Bilindiği gibi, CHP Genel Başkanı Kemal Kılıçdaroğlu Mısır'da yaşanan olaylarla ilgili gözyaşlarına engel olamayan Başbakan’ı eleştirdi; “Televizyon ekranlarına çıkıp ağlama. Ağlayan adam çaresiz adamdır. Çare üretmeyen adamdır, bi-çaredir. Zavallıdır. Zavallılığını gözyaşlarıyla dindirmeye çalışıyor. T.C. onurlu bir devlettir.”
Haliyle AKP de bu ağır eleştirilere yanıt verdi, medya da “üstüne düşeni” yapıp konuyu parlattı.

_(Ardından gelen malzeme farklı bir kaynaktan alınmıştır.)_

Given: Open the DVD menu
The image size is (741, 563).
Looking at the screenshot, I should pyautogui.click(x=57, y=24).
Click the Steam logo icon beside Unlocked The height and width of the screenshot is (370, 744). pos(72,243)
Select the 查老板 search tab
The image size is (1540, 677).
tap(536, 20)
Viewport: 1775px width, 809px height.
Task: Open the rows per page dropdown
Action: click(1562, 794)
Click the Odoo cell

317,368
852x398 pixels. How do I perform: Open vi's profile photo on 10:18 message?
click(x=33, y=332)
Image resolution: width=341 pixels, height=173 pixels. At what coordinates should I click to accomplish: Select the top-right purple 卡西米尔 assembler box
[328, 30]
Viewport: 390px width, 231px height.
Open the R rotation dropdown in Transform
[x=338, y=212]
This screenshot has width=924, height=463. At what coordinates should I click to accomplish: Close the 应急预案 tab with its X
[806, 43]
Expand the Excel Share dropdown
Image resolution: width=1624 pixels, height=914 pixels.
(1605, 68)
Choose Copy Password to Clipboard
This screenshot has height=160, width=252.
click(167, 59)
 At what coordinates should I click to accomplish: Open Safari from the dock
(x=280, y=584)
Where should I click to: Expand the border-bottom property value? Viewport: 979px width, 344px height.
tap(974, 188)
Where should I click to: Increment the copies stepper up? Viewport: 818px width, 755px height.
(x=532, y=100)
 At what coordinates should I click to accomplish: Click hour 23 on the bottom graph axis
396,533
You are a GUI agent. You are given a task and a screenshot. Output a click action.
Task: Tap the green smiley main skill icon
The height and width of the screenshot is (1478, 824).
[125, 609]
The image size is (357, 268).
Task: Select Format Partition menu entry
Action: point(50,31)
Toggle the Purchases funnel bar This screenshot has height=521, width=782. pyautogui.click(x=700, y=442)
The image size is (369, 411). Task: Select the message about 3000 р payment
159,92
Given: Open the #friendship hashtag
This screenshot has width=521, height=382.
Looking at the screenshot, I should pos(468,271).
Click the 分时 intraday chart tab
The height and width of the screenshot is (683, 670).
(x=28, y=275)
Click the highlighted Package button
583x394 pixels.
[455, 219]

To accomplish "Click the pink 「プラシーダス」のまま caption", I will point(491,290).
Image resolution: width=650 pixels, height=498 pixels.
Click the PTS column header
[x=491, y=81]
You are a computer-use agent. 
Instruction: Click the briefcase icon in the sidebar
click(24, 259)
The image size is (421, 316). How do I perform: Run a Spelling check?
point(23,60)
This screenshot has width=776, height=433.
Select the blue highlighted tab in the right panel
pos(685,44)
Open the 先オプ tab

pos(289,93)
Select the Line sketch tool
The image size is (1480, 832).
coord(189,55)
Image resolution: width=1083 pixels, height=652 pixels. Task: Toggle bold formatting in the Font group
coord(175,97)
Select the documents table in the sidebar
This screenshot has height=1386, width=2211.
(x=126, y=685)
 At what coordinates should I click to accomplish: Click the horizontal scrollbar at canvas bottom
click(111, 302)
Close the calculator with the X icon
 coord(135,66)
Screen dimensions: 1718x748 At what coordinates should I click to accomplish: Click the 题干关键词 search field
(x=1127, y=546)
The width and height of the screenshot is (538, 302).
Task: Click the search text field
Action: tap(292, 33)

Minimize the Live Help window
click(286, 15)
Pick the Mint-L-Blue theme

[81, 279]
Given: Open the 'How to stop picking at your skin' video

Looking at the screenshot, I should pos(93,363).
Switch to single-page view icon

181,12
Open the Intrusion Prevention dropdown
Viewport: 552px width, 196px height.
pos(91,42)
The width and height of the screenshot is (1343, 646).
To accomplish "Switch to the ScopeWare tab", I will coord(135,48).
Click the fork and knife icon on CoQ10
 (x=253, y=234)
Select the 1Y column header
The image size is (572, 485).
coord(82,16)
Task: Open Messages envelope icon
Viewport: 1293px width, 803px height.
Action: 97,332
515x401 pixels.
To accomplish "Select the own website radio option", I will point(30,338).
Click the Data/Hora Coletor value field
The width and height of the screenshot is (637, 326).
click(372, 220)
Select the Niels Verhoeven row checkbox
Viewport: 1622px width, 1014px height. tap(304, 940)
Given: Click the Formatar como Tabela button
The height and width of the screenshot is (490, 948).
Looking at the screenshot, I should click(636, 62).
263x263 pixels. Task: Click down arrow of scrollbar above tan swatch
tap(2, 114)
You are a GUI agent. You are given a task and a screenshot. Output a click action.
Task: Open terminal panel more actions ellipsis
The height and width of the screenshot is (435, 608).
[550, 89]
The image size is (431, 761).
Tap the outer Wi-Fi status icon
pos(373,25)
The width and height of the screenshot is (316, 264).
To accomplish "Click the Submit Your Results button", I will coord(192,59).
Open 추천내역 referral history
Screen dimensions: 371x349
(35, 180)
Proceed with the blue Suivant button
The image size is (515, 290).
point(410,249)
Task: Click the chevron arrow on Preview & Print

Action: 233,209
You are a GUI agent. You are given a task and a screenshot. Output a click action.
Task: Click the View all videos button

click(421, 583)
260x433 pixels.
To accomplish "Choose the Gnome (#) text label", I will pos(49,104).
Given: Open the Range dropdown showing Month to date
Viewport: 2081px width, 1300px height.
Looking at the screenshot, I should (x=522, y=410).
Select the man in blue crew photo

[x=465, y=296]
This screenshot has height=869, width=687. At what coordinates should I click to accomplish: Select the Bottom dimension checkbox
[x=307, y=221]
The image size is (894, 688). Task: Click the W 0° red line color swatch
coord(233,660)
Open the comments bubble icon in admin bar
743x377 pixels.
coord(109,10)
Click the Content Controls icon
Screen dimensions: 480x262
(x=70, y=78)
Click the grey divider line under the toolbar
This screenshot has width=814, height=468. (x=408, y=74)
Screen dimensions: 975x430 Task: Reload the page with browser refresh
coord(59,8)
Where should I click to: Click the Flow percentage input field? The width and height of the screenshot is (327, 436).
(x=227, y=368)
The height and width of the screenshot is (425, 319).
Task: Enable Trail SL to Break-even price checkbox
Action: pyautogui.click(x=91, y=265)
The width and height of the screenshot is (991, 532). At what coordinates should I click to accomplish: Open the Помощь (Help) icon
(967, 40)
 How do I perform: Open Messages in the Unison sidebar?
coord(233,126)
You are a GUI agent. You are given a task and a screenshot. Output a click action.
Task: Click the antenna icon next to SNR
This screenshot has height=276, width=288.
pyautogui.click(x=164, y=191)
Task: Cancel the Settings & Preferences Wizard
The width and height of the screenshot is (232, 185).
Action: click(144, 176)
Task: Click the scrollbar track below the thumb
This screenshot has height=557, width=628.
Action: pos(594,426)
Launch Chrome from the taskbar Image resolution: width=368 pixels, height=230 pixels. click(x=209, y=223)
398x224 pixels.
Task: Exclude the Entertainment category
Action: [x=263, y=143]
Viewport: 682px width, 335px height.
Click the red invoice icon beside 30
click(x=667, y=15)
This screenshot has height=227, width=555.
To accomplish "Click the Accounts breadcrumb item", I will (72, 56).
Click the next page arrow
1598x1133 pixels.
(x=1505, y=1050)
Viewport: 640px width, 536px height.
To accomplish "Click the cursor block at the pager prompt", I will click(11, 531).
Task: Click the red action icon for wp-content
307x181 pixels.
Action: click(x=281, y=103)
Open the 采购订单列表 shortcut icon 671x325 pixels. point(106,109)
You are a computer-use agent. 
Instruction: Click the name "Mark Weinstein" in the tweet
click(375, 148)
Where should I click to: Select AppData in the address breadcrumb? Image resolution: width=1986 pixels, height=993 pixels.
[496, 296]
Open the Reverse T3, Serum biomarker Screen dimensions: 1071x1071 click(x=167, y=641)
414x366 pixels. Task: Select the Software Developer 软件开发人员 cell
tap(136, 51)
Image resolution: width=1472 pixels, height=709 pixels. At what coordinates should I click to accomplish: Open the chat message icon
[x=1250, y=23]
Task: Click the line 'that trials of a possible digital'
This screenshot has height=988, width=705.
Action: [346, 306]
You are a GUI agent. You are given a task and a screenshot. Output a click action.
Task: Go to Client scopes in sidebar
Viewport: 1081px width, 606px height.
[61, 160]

CHP ve liderinin tavrının yanlışlığı/doğruluğu üzerine bu konu üzerinden yapılacak tartışmada söylenecek çok şey olur ama günlük politika yoğunluğu içinde eriyip gider.
Çünkü teşhisin ana noktası şu: CHP, ağlama üzerinden giden bu içeriğin CHP seçmen kitlesinin “bir kısmı” dışında da karşılık bulacağını düşünüyor, hatta inanıyor.
O halde şöyle bir arayış ortaya çıkmalı: CHP içinde bu aklı üretip piyasaya sürenler kim/kimler?
“Başbakan dün gece televizyonda ağladı, bunun üzerine gidelim, şunları söyleyip, şu cümlelerle hakkından gelelim” diyen bir çekirdek akıl, Genel Başkanı’nda dahil olup onay verdiği bir zihin sistematiği olması gerekiyor.
Nihayetinde bu politikaları birileri belirliyor değil mi?
Peki bunları bileceğiz de ne olacak? Bu arayış bilimsel hatta gazetecilik merakı değil. Toplumun tüm kesitlerinin 11 yıldır Başbakanlık yapan birinin gözyaşı “samimiyetini” ölçemediğini düşünmek?..
O akılların toplumdan bu kadar habersiz nasıl olunabileceğinin numunesi olarak, “ulusal hazine” statüsünde korunması gerekiyor.
Başbakan’ın ihmal ettiği bir şey varsa, budur.